The Coast Guard is the lead agency in maritime drug interdiction. It shares legal responsibility with the Bureau of Immigration and Customs Enforcement, and Coast Guard units coordinate their activities in the Caribbean Sea with the U.S. Navy, the Royal Navy, and the Royal Netherlands Navy. Approximately 52% of all cocaine seized by the U.S. government in 2002 was through the Coast Guard.

Alien Migrant Interdiction

The Coast Guard is tasked to enforce U.S. immigration law at sea. This is a major responsibility of the Coast Guard's Seventh District, based in Florida. Major areas of operations to interdict alien migration are off the Florida coast, the Mona passage between the Dominican Republic and Puerto Rico, and Guam. Many of these missions are also search-and-rescue missions, since many migrants take to sea in unseaworthy vessels.

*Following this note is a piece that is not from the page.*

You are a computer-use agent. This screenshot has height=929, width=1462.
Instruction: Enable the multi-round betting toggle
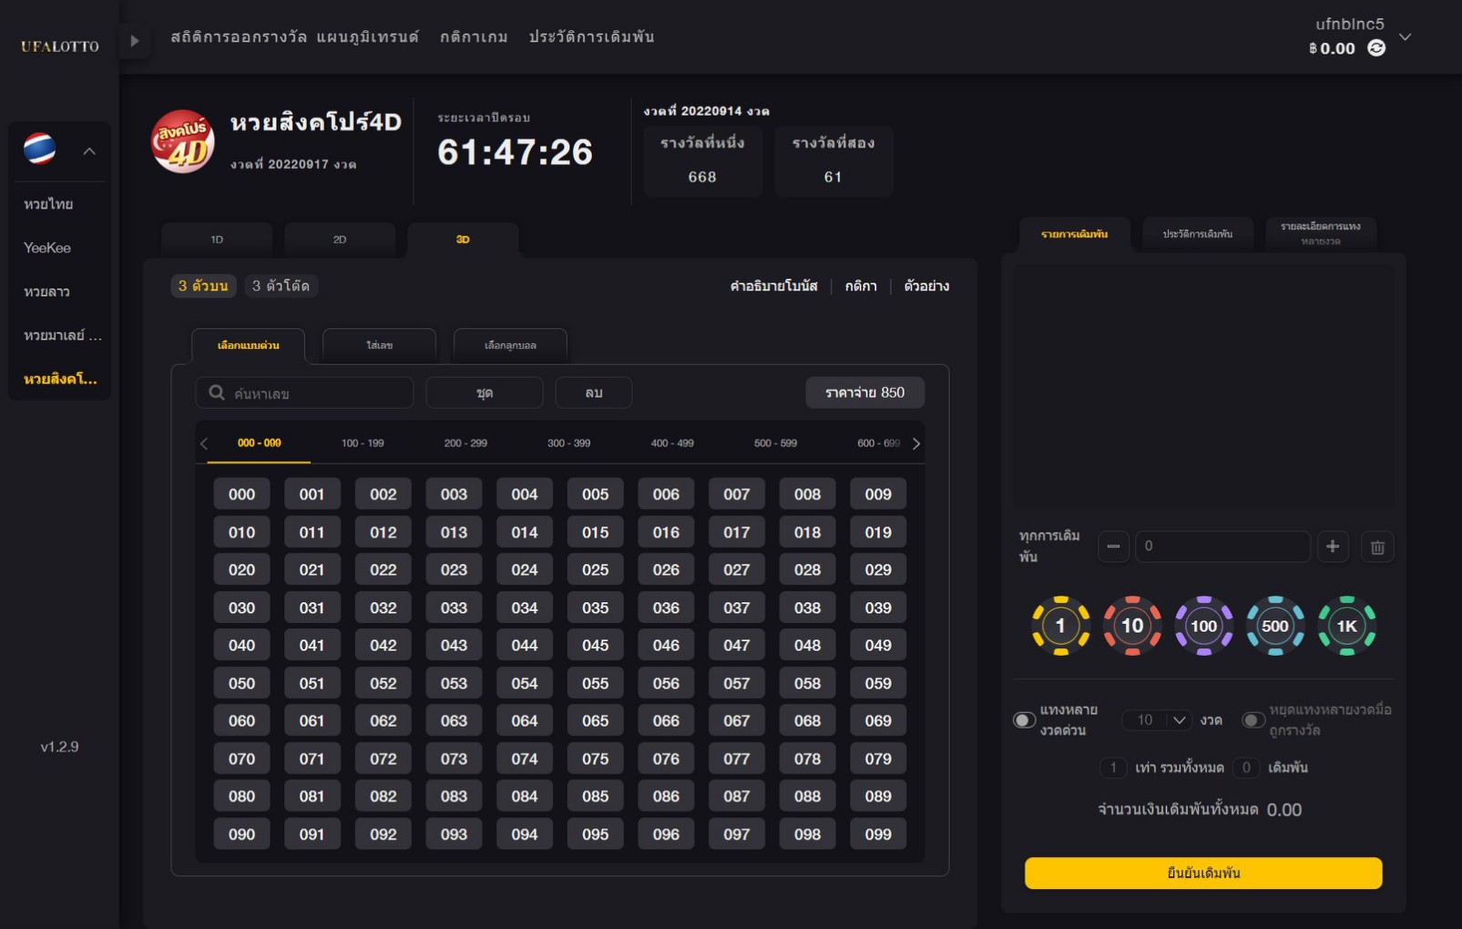click(1025, 720)
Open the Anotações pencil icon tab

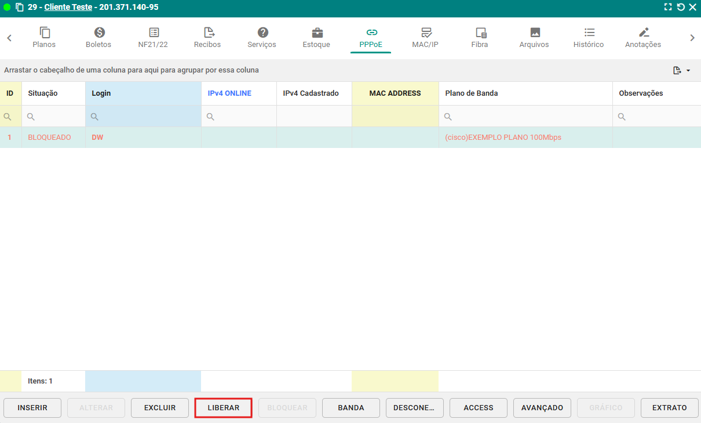tap(643, 38)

However, interdiction does not always succeed. In October 2002, for example, a 50-foot wooden freighter carrying 220 undocumented Haitians ran aground near Miami.

US Exclusive Economic Zone and Living Marine Resource

The Coast Guard's legal authority to enforce fisheries laws is the Magnuson-Stevens Fisheries Conservation and Management Act of 1976, which extended U.S. authority over fisheries management to the 200 miles (320 kilometers) authorized by international law. Their missions include:

  1. Protecting the U.S. Exclusive Economic Zone from foreign encroachment
  2. Enforcing domestic fisheries law
  3. Maintaining International fisheries agreements

Law and Treaty Enforcement General Maritime Law Enforcement

Law and treaty enforcement account for approximately 1/3 of the Coast Guard's budget. Title 14, U.S. Code, Section 2 specifically states: "The Coast Guard shall enforce or assist in the enforcement of all applicable laws on, under and over the high seas and waters subject to the jurisdiction of the United States."

National Defense

General Defense Duties

During wartime, the Coast Guard falls under the operational orders of the United States Navy.

Homeland Security

Immediately after the September 11, 2001 terrorist attacks, the Coast Guard imposed restrictions on boat and ship traffic in American waters. Coast Guardsmen started intercepting foreign merchant vessels headed towards American waters and performed identification and crew paper checks. Liquid natural gas carriers were ordered to not enter American waters without escort, and were forbidden to anchor near major cities. Both the Coast Guard and the Auxiliary began patrols of key harbors and waterfronts.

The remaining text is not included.